Port du masque : le veto du Conseil d’Etat aux arrêtés municipaux

23 avril 2020

Par Philippe Bluteau, avocat, et Mélanie Bunul, juriste – Cabinet Oppidum Avocats

Depuis le début du confinement, les arrêtés municipaux visant à lutter contre l’épidémie covid-19 ainsi que les litiges portés devant le juge des référés se sont multipliés. C’est dans ce contexte que le maire de Sceaux a pris un arrêté imposant le port d’un dispositif couvrant le nez et la bouche dans les espaces publics à ses habitants âgés de plus de dix ans.

En première instance, l’arrêté a été suspendu par le juge des référés du tribunal administratif de Cergy-Pontoise (TA Cergy-Pontoise, 9 avril 2020, n° 2003905). Le pourvoi formé contre l’ordonnance de suspension a été l’occasion pour le Conseil d’État de se prononcer sur l’étendue des pouvoirs du maire dans ce domaine et dans les circonstances actuelles de crise sanitaire (CE, ord., 17 avril 2020, n°440057).

Le Conseil d’État rappelle les dispositions en collision à savoir :

  • d’une part, la loi du 23 mars 2020 d’urgence pour faire face à l’épidémie de covid-1 modifiant le code de la santé publique et instituant une police spéciale donnant aux autorités de l’État la compétence « pour édicter, dans le cadre de l’état d’urgence sanitaire, les mesures générales ou individuelles visant à mettre fin à une catastrophe sanitaire telle que l’épidémie de covid-19, en vue, notamment, d’assurer, compte tenu des données scientifiques disponibles, leur cohérence et leur efficacité sur l’ensemble du territoire concerné et de les adapter en fonction de l’évolution de la situation»,
  • et, d’autre part, les articles L. 2212-1 et L. 2212-2 du code général des collectivités territoriales qui « autorisent le maire, y compris en période d’état d’urgence sanitaire, à prendre les mesures de police générale nécessaires au bon ordre, à la sûreté, à la sécurité et à la salubrité publiques dans sa commune».
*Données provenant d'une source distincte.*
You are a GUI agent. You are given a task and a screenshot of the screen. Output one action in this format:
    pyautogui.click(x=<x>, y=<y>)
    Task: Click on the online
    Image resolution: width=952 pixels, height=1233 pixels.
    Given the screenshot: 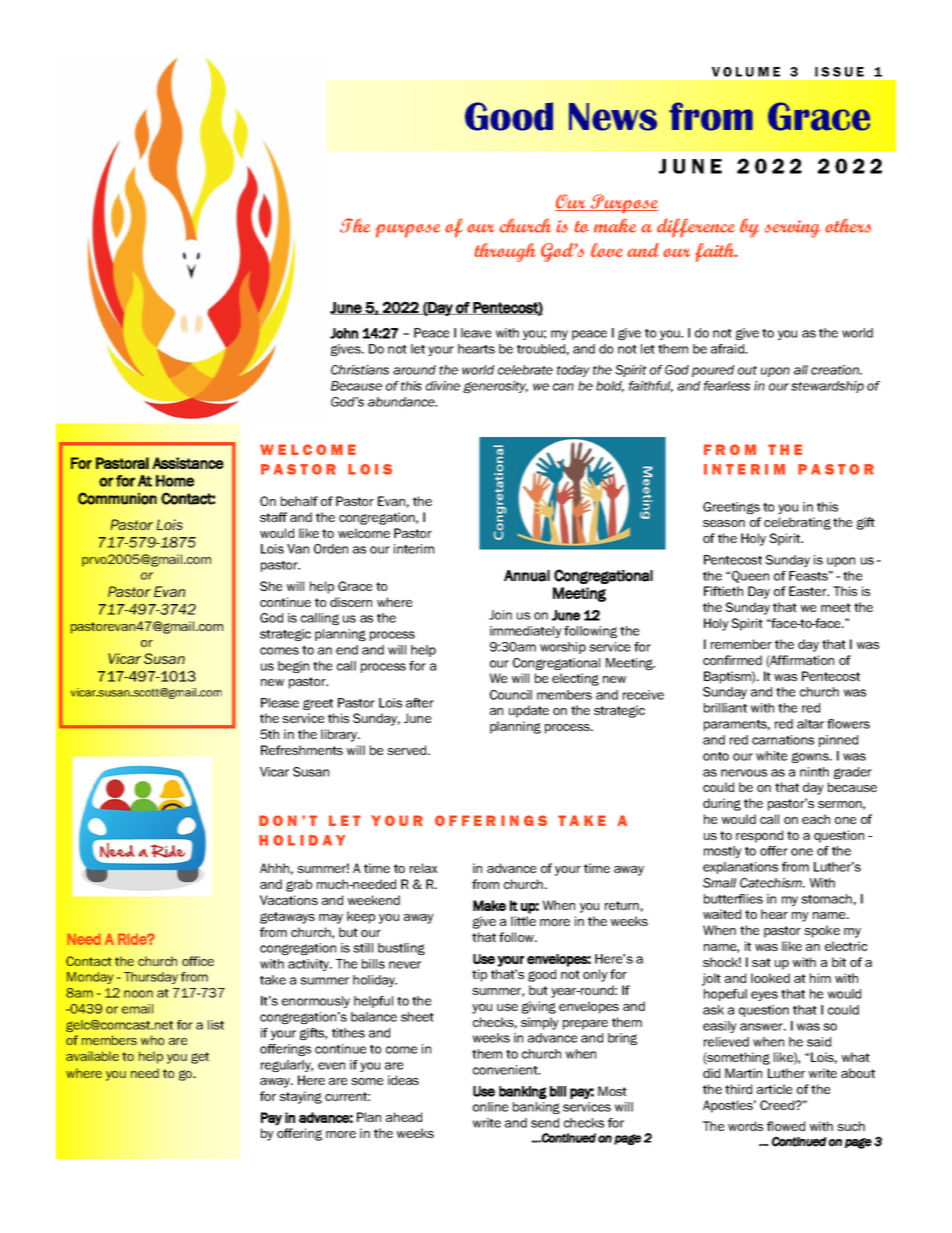 What is the action you would take?
    pyautogui.click(x=490, y=1107)
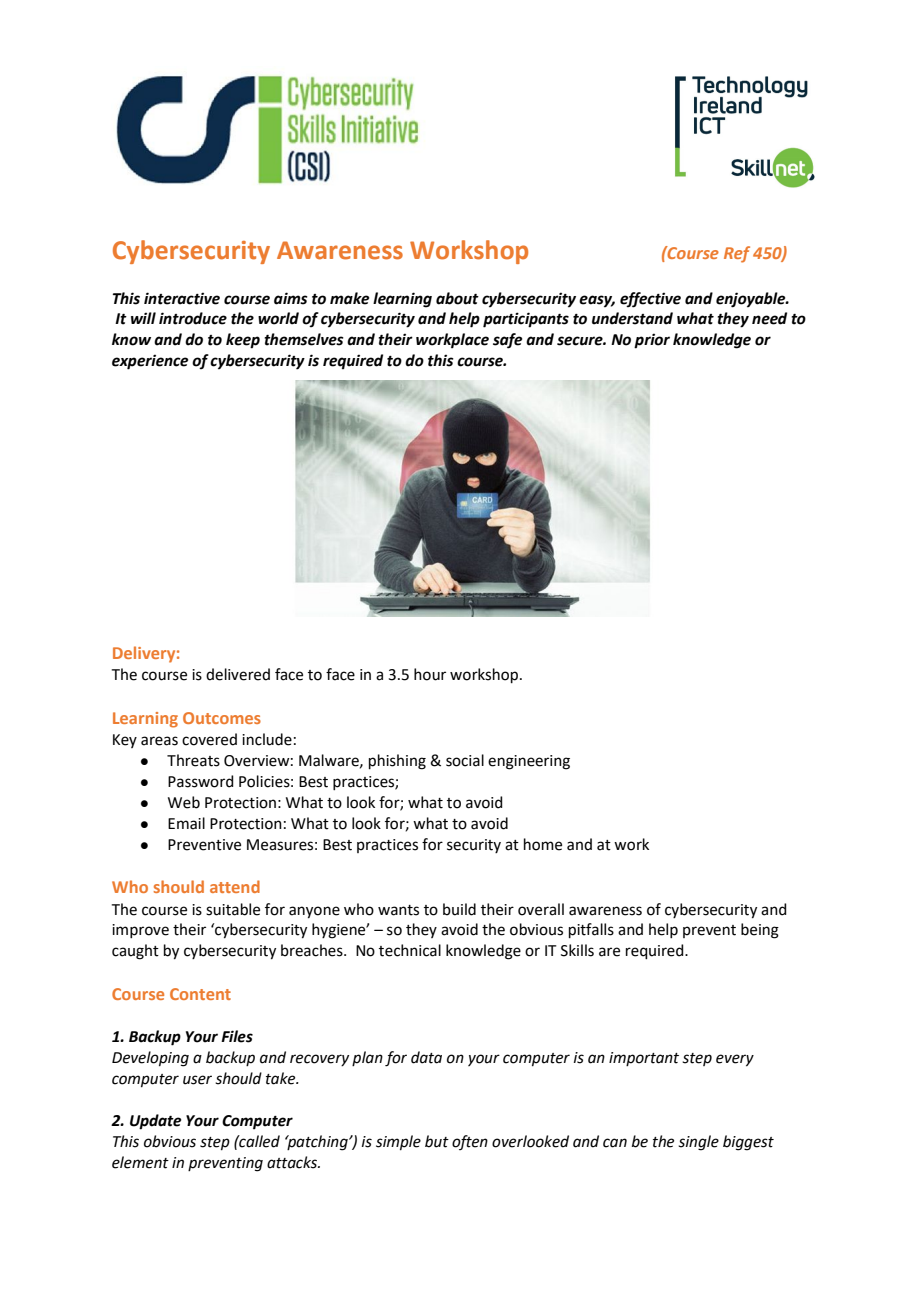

Il s’agit donc d’un concours entre la police spéciale de la santé exercée par le Premier ministre, le ministre chargé de la santé et les préfets d’une part et la police administrative générale exercée par le maire d’autre part. Comment les concilier ?

Le Conseil d’État énonce, certes, que le maire peut « prendre des dispositions destinées à contribuer à la bonne application, sur le territoire de la commune, des mesures décidées par les autorités compétentes de l’État, notamment en interdisant, au vu des circonstances locales, l’accès à des lieux où sont susceptibles de se produire des rassemblements ».

En revanche, le Conseil d’État limite les pouvoirs du maire, en considérant que la police spéciale de la santé confiée au Premier ministre, au ministre de la santé et aux préfets « fait obstacle, pendant la période où elle trouve à s’appliquer, à ce que le maire prenne au titre de son pouvoir de police générale des mesures destinées à lutter contre la catastrophe sanitaire, à moins que des raisons impérieuses liées à des circonstances locales en rendent l’édiction indispensable et à condition de ne pas compromettre, ce faisant, la cohérence et l’efficacité de celles prises dans ce but par les autorités compétentes de l’Etat ».

Ainsi, les maires peuvent adopter des arrêtés plus stricts que les dispositions étatiques, mais seulement à condition d’établir des raisons impérieuses liées à des circonstances locales et de ne pas compromettre la cohérence et l’efficacité des mesures prises par les autorités de police spéciale de la santé.

Or, concernant l’imposition du port du masque, l’ordonnance du Conseil d’Etat rappelle que le décret n°2020-293 du 23 mars 2020 qui énumère les motifs de déplacement autorisés n’impose pas le port de masques de protection, et ce en raison d’une « stratégie de gestion et d’utilisation maîtrisée des masques ». Le juge considère même que l’imposition du port de masque à une période où une telle mesure n’a pas été édictée par l’État, est susceptible de nuire à la cohérence des mesures prises par les autorités de police spéciale de la santé et à introduire de la confusion dans leurs messages délivrés à la population.

Bouche cousue, les maires ne sauraient donc prendre d’arrêté général imposant le port du masque dans la commune.